Fitch’s proprietary SRM assigns Kuwait a score equivalent to a rating of ‘AA’ on the Long-Term Foreign-Currency (LT FC) IDR scale. Fitch’s sovereign rating committee adjusted the output from the SRM to arrive at the final LT FC IDR by applying its QO, relative to SRM data and output, as follows:

Structural Features: -1 notch to reflect political constraints on enacting key economic and fiscal reforms, as illustrated by the difficulties in passing a debt law and the lack of progress on addressing structural public finance challenges stemming from heavy oil dependence, a generous welfare state and a large public sector.

We have removed the previous -1 notch on public finances as the SRM output declined from ‘AA+’ to ‘AA’ and we assessed that the model, combined with the -1 notch on the structural features, now better captures Kuwait’s structural and fiscal rigidities.

Fitch’s SRM is the agency’s proprietary multiple regression rating model that employs 18 variables based on three-year centered averages, including one year of forecasts, to produce a score equivalent to a LT FC IDR. Fitch’s QO is a forward-looking qualitative framework designed to allow for adjustment to the SRM output to assign the final rating, reflecting factors within our criteria that are not fully quantifiable and/or not fully reflected in the SRM.


Country ceiling

The country ceiling for Kuwait is ‘AA+’, 2 notches above the LT FC IDR. This reflects strong constraints and incentives, relative to the IDR, against capital or exchange controls being imposed that would prevent or significantly impede the private sector from converting local currency into foreign currency and transferring the proceeds to non-resident creditors to service debt payments.

Fitch’s country ceiling model produced a starting point uplift of +2 notches above the IDR. Fitch’s rating committee did not apply a qualitative adjustment to the model result.


Sources of information

The KIA’s assets are not officially reported by the government.
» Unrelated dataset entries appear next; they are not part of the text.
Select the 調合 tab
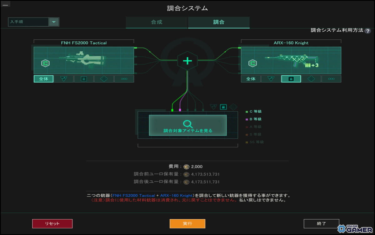375x235 pixels. [218, 23]
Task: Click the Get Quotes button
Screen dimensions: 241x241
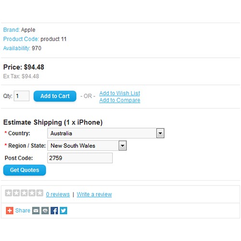Action: (25, 170)
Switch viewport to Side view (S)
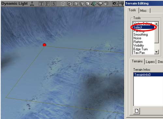 [53, 4]
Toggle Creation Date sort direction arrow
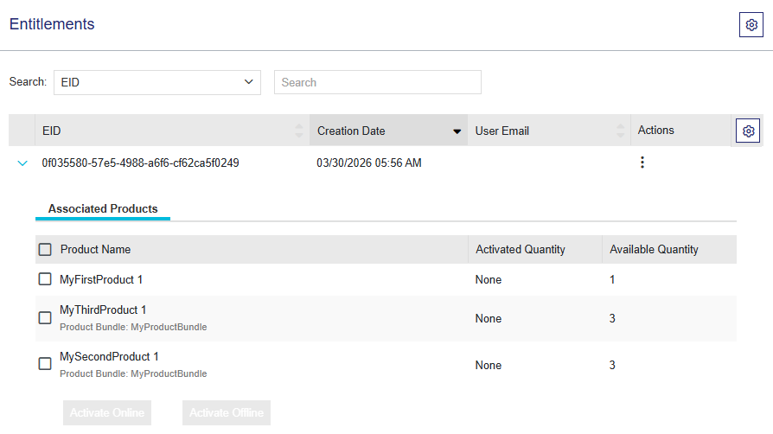This screenshot has width=773, height=434. coord(457,131)
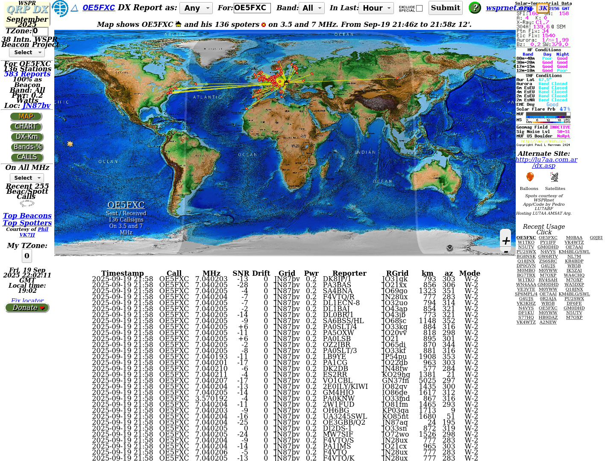The height and width of the screenshot is (461, 605).
Task: Open the In Last Hour dropdown
Action: click(x=376, y=8)
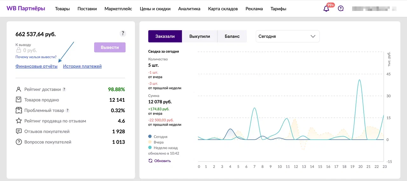Open the Финансовые отчёты link

37,66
Fitch estimates these assets by compounding the government’s transfers into the KIA, using assumptions about returns and asset allocations that are informed by discussions with the KIA. Fitch benchmarks government transfers into the KIA and KIA investment income against the balance of payments. Fitch has sufficient confidence in these estimates to maintain the rating.


ESG considerations

Kuwait has an ESG Relevance Score of ‘5[+]’ for Political Stability and Rights as World Bank Governance Indicators have the highest weight in Fitch’s SRM and are therefore highly relevant to the rating and a key rating driver with a high weight. As Kuwait has a percentile rank above 50 for the respective Governance Indicator, this has a positive impact on the credit profile.

Kuwait has an ESG Relevance Score of ‘5[+]’ for rule of law, institutional & regulatory quality and control of corruption as World Bank governance indicators have the highest weight in Fitch’s SRM and are therefore highly relevant to the rating and are a key rating driver with a high weight. As Kuwait has a percentile rank above 50 for the respective governance indicators, this has a positive impact on the credit profile.
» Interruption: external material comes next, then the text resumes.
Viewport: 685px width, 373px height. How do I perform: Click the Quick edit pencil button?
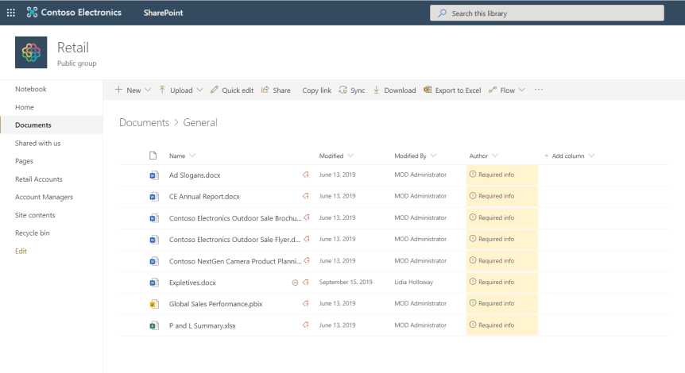click(232, 90)
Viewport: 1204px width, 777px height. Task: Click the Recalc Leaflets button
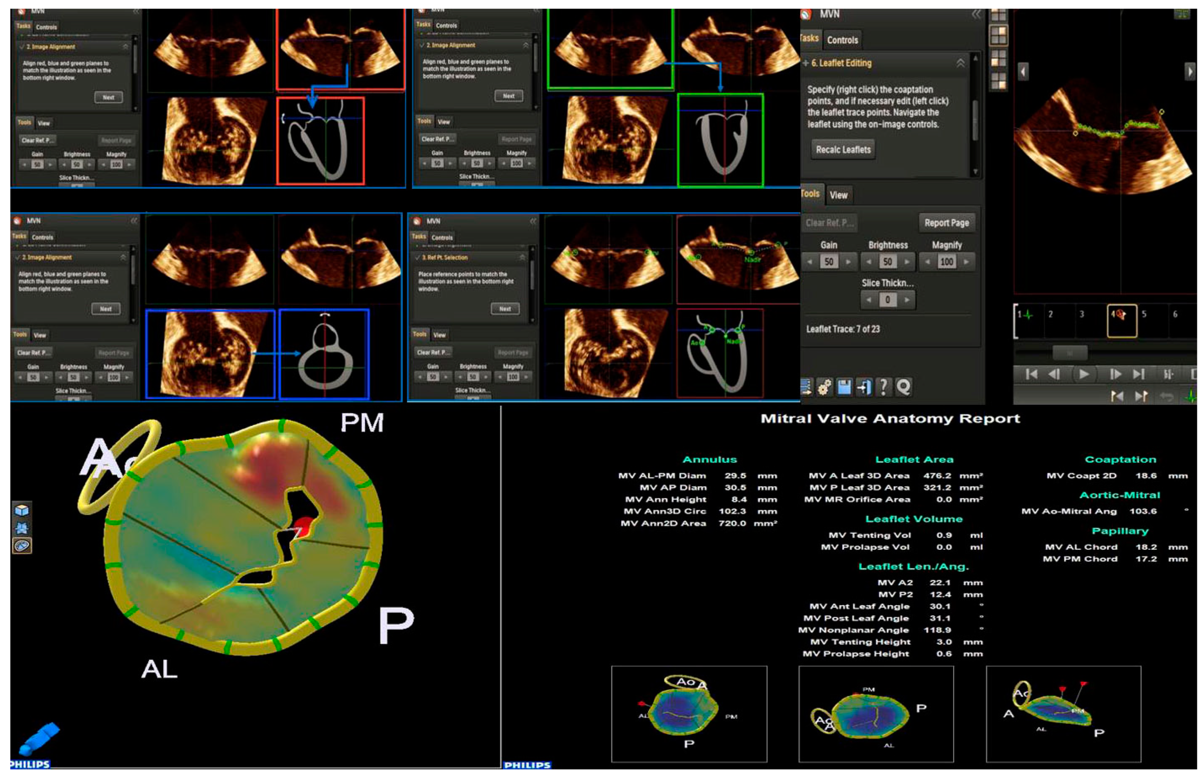click(x=843, y=149)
Kuwait has an ESG relevance score of ‘4’ for human rights and political freedoms as the voice and accountability pillar of the World Bank governance indicators is relevant to the rating and a rating driver. As Kuwait has a percentile rank below 50 for the respective governance indicator, this has a negative impact on the credit profile.
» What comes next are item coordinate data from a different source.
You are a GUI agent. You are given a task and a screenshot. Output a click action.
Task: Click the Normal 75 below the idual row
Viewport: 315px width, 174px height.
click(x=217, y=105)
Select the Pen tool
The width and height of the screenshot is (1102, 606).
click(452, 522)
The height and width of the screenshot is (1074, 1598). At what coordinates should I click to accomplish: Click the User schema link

Kuwait has an ESG relevance score of ‘4[+]’ for creditor rights as willingness to service and repay debt is relevant to the rating and is a rating driver for Kuwait, as for all sovereigns. As Kuwait has track record of 20+ years without a restructuring of public debt and captured in our SRM variable, this has a positive impact on the credit profile.

Except for the matters discussed above, the highest level of ESG credit relevance, if present, is a score of ‘3’. This means ESG issues are credit-neutral or have only a minimal credit impact on the entity, either due to their nature or to the way in which they are being managed by the entity. Fitch’s ESG Relevance Scores are not inputs in the rating process; they are an observation of the materiality and relevance of ESG factors in the rating decision.